(Records from a data source)
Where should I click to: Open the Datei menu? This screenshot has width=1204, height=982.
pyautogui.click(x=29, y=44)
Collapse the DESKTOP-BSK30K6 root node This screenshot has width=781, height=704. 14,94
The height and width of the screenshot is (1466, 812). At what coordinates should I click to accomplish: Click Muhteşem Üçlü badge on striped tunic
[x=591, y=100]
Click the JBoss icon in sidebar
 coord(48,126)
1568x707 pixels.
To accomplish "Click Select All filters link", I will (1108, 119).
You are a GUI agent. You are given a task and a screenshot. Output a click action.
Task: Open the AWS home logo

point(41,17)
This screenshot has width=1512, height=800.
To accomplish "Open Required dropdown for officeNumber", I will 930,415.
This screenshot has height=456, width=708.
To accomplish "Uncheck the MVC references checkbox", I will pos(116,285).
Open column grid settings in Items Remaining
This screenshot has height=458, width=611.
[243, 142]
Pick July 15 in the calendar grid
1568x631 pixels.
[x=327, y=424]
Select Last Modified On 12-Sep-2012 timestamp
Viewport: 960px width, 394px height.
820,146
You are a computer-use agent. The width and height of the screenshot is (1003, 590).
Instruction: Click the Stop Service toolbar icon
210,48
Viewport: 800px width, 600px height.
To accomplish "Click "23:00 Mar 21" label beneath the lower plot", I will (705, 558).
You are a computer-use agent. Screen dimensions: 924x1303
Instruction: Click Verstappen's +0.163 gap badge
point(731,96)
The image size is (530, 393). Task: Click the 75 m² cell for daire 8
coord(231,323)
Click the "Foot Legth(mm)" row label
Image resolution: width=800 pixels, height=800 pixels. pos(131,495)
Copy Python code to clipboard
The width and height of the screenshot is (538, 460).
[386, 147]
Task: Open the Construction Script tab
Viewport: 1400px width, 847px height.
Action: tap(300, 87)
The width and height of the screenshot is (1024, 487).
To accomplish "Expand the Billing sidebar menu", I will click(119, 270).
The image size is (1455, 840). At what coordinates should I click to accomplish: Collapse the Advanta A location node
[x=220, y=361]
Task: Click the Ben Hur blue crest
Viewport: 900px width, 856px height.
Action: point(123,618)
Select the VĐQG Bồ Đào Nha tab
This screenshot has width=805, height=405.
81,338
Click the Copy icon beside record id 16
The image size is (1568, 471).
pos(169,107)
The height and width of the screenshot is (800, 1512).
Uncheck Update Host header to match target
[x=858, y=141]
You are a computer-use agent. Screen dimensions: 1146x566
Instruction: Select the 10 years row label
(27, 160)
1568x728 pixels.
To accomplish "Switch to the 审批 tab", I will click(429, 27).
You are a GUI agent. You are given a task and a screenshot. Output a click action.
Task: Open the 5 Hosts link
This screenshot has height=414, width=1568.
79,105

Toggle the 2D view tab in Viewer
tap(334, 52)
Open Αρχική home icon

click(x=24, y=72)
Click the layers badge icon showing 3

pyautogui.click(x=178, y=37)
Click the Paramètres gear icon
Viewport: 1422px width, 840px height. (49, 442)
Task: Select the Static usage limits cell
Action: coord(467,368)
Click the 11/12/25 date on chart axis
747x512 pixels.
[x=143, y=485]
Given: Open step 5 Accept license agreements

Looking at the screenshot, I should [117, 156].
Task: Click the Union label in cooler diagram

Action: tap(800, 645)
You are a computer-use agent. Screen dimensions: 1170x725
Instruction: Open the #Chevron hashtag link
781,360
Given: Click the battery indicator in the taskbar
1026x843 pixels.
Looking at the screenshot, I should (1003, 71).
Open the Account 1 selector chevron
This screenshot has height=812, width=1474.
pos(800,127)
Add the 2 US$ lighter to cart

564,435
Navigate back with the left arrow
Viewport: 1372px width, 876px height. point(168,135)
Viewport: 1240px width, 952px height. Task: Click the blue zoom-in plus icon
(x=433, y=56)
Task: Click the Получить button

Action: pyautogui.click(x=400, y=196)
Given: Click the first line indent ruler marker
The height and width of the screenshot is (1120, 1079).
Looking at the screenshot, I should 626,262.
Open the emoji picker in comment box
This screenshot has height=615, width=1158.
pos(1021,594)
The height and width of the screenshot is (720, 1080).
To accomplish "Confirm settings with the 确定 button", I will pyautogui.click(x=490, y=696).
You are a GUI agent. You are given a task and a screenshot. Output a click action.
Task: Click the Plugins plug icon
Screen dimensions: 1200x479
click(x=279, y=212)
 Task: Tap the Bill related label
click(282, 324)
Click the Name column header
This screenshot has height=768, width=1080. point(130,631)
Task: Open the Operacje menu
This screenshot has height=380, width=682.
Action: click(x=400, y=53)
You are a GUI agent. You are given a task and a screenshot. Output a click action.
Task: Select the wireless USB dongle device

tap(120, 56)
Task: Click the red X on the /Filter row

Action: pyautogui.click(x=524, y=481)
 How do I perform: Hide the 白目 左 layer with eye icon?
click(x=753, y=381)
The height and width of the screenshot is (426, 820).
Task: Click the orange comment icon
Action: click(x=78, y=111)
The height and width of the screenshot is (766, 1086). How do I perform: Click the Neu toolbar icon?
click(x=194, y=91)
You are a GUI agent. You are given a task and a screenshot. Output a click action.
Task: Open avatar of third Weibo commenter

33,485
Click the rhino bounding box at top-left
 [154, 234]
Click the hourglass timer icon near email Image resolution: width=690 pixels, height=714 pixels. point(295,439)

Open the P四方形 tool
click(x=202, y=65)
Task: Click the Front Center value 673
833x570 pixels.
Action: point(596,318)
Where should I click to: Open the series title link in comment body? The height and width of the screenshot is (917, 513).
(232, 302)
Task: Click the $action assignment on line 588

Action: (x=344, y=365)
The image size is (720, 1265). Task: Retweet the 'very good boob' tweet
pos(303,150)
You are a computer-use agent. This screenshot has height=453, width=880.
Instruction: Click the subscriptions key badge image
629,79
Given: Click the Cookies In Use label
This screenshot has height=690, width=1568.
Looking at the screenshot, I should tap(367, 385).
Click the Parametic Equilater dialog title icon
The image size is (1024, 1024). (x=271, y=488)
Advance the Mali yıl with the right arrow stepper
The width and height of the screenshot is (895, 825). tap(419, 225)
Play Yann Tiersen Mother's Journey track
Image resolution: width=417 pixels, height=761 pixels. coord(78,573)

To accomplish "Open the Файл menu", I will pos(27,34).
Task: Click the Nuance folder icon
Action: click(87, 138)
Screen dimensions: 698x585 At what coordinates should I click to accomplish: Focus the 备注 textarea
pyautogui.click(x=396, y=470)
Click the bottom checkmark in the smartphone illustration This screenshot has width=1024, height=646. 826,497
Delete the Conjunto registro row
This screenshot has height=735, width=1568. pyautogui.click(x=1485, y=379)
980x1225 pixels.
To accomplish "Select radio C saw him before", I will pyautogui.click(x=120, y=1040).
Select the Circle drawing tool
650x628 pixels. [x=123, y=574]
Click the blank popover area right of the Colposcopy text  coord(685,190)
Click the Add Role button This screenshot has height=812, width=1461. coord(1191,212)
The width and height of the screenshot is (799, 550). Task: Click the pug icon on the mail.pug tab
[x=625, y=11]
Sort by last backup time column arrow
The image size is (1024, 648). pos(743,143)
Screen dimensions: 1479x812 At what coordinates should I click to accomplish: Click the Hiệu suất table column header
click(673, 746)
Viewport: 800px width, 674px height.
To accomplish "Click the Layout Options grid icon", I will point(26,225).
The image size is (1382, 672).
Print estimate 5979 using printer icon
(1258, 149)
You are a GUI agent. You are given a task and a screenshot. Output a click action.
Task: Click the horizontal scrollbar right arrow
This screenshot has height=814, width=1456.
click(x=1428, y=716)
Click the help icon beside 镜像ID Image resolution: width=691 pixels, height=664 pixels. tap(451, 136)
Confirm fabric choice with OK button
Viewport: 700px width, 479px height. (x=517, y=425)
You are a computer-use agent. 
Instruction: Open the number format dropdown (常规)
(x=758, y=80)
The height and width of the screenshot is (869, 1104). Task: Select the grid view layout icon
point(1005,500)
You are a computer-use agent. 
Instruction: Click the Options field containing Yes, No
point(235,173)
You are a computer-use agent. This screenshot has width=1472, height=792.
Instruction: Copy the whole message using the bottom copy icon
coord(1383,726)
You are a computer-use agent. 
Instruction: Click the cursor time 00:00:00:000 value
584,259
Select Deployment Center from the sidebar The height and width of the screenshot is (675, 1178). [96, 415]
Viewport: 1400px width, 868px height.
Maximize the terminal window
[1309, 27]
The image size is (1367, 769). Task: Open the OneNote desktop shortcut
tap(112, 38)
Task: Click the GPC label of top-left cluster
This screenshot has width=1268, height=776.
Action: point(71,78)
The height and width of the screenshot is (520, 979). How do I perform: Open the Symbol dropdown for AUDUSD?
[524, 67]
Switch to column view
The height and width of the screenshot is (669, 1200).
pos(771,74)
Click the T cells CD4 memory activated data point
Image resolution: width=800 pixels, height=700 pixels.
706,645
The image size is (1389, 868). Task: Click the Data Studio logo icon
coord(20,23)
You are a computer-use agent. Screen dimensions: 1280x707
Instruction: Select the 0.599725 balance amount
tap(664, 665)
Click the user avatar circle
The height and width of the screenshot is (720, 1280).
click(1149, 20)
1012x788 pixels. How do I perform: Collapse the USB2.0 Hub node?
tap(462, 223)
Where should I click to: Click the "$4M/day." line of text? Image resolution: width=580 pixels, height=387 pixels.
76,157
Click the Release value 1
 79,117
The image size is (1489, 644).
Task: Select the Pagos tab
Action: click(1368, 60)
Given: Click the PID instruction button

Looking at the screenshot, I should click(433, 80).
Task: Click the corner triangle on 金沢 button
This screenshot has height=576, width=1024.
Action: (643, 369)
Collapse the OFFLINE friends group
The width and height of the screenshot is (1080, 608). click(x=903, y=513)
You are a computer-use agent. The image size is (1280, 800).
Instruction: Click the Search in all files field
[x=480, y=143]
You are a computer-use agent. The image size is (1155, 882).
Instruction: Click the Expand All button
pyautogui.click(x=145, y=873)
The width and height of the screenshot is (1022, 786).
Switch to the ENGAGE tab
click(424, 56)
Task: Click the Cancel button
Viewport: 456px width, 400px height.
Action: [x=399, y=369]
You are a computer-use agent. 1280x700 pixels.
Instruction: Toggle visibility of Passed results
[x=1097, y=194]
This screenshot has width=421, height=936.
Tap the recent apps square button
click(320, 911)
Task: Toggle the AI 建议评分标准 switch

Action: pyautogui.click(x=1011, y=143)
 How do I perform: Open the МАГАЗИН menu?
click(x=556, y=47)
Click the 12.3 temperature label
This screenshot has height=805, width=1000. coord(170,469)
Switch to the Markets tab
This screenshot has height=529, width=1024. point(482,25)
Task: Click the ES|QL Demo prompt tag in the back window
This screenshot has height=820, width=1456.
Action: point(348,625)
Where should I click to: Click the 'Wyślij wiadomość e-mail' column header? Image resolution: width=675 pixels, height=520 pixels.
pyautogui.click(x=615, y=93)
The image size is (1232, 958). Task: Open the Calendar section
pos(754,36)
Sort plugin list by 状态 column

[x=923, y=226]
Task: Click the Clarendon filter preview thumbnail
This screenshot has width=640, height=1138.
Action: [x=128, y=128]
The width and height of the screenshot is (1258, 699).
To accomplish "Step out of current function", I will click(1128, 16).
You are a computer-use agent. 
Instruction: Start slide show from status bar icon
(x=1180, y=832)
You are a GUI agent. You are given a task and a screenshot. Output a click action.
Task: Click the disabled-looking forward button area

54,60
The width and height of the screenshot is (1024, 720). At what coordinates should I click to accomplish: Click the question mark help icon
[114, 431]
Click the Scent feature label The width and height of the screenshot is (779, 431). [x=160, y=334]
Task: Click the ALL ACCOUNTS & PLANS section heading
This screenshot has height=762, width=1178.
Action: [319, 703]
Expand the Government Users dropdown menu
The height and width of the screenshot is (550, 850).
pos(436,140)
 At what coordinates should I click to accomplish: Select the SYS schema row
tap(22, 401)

◆ Exercise objective
Set down exactly the lines from the one that contains "Task: Click the ES|QL" to the final line above, both included, and nothing more.

◆ Answer section
Task: Click the ES|QL Demo prompt tag in the back window
This screenshot has height=820, width=1456.
Action: point(348,625)
Where should I click to: Click the 'Wyślij wiadomość e-mail' column header? Image resolution: width=675 pixels, height=520 pixels.
pyautogui.click(x=615, y=93)
The image size is (1232, 958). Task: Open the Calendar section
pos(754,36)
Sort plugin list by 状态 column

[x=923, y=226]
Task: Click the Clarendon filter preview thumbnail
This screenshot has width=640, height=1138.
Action: [x=128, y=128]
The width and height of the screenshot is (1258, 699).
To accomplish "Step out of current function", I will click(1128, 16).
You are a computer-use agent. 
Instruction: Start slide show from status bar icon
(x=1180, y=832)
You are a GUI agent. You are given a task and a screenshot. Output a click action.
Task: Click the disabled-looking forward button area

54,60
The width and height of the screenshot is (1024, 720). At what coordinates should I click to accomplish: Click the question mark help icon
[114, 431]
Click the Scent feature label The width and height of the screenshot is (779, 431). [x=160, y=334]
Task: Click the ALL ACCOUNTS & PLANS section heading
This screenshot has height=762, width=1178.
Action: [319, 703]
Expand the Government Users dropdown menu
The height and width of the screenshot is (550, 850).
pos(436,140)
 At what coordinates should I click to accomplish: Select the SYS schema row
tap(22, 401)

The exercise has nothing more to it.